Etwa 330 Kilometer südlich von Copiapó liegt die zweitälteste Stadt Chiles, La Serena, an der chilenischen Pazifikküste. Mitte des 16. Jahrhunderts von den Spaniern als Zugang zum Meer gegründet, ist die Stadt für den Touristen wegen einer ansehnlichen Anzahl kolonialer Bauten und der schönen Strände interessant. Noch verlockender ist allerdings das Hinterland La Serenas, insbesondere die Gegend um Vicuña im Valle de Elqui.

La Serena / Chile
Straßenzug und Rathaus von La Serena

Vicuña, am Río-Elqui gelegen und Geburtsstadt der Literatur-Nobelpreisträgerin Gabriela Mistral, hat gar nicht einmal so viel zu bieten, interessant ist das Tal, das sich wie eine grüne Schlange durch die trockenen Vorder-Anden windet und Herz der chilenischen Pisco-Produktion ist. Neben dem Besuch der zahlreichen Schnaps-Brennereien ist zudem die Besichtigung einer der vielen erstklassigen Observatorien möglich, die wegen der atmosphärischen Besonderheit exzellente Blicke auf entfernte Galaxien ermöglichen.

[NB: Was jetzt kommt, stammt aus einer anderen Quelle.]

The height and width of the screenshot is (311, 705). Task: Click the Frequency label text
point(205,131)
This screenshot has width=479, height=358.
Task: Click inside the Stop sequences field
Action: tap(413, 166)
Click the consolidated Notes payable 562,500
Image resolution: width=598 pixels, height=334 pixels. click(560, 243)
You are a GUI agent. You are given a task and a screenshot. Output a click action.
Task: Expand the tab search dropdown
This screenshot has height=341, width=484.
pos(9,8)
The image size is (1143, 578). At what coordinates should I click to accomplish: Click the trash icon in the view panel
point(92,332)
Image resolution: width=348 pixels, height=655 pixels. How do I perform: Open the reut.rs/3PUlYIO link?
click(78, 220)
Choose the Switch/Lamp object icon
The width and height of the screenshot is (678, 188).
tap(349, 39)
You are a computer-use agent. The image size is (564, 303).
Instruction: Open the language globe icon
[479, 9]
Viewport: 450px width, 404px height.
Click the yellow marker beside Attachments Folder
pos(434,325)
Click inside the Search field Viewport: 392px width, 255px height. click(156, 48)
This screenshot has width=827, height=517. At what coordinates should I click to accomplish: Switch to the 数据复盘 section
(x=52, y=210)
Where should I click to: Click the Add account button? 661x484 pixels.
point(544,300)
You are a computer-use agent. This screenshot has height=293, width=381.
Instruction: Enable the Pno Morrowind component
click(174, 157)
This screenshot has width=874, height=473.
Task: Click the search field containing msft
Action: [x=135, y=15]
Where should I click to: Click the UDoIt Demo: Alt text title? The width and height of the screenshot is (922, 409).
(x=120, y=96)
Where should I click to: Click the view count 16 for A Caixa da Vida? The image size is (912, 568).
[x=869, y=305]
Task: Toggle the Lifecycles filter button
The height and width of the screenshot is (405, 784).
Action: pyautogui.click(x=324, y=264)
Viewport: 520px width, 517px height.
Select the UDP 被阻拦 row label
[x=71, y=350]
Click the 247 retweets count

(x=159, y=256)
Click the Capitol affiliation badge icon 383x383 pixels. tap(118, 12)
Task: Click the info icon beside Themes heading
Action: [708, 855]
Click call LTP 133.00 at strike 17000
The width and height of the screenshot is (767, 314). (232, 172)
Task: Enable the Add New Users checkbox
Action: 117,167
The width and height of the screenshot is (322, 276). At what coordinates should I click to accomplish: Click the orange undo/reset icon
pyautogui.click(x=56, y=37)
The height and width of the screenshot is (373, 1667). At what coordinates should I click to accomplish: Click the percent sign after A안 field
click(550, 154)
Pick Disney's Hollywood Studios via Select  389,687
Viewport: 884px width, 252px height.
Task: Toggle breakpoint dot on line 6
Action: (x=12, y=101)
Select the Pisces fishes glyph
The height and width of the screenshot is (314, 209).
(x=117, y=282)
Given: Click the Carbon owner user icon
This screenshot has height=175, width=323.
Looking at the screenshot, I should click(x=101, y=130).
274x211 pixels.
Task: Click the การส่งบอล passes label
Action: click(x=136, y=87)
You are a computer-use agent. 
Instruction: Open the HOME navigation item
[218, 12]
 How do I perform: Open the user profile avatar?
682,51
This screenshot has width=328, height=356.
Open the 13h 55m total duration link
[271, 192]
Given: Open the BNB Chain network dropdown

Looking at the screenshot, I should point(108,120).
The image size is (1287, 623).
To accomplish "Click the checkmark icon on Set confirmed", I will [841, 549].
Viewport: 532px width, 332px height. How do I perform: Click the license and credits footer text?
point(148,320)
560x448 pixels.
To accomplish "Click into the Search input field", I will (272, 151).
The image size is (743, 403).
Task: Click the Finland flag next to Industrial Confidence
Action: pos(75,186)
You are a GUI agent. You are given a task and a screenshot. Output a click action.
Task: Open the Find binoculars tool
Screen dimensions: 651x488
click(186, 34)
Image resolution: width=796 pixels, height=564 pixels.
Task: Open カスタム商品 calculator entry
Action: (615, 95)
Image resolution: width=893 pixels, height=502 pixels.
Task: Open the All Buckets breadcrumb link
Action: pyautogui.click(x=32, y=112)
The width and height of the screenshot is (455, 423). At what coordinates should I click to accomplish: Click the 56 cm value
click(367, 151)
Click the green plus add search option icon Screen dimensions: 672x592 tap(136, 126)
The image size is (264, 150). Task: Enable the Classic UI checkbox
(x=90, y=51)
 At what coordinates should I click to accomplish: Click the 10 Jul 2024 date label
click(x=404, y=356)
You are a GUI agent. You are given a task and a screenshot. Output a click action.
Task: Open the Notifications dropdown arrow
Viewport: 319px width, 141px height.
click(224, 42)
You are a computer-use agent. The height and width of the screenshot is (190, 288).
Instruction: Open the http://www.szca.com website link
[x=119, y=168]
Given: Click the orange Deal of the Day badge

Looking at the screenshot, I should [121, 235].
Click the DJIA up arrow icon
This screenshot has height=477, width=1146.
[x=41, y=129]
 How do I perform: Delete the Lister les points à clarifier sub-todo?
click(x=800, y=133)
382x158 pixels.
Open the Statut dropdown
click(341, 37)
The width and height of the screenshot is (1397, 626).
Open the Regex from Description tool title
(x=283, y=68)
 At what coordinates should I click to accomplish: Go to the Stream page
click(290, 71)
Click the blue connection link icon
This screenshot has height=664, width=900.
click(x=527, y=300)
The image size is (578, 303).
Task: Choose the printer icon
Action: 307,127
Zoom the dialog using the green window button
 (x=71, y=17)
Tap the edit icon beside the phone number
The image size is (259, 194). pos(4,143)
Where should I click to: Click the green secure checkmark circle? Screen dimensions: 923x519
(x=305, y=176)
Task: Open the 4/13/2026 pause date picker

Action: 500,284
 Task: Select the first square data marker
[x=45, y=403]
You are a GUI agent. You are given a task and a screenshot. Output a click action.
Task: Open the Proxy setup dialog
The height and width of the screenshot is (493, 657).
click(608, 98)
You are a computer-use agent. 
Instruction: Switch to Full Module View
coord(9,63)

Noch besser als das Valle de Elqui gefiel uns allerdings eine Fahrt durch das Valle Río Hurtado. Fünfzig Kilometer geht es von Vicuña auf der D445 auf staubiger und kurvenreicher Schotterstraße quer durch die karge Berglandschaft der Anden, kaum sieht man Menschen, nur hier und da ein kleiner Weiler am Berghang, umgeben von Weingärten, Büschen und Kakteen. Die kleine Ortschaft Hurtado ist ein verschlafenes Nest mit einem „Öko“-Campingplatz und in der Nacht ist der Himmel hier so klar, dass es kaum eines Observatoriums bedarf. Von Hurtado sind es dann noch 70 Kilometer bis Ovalle und die Zivilisation hat uns wieder im Griff.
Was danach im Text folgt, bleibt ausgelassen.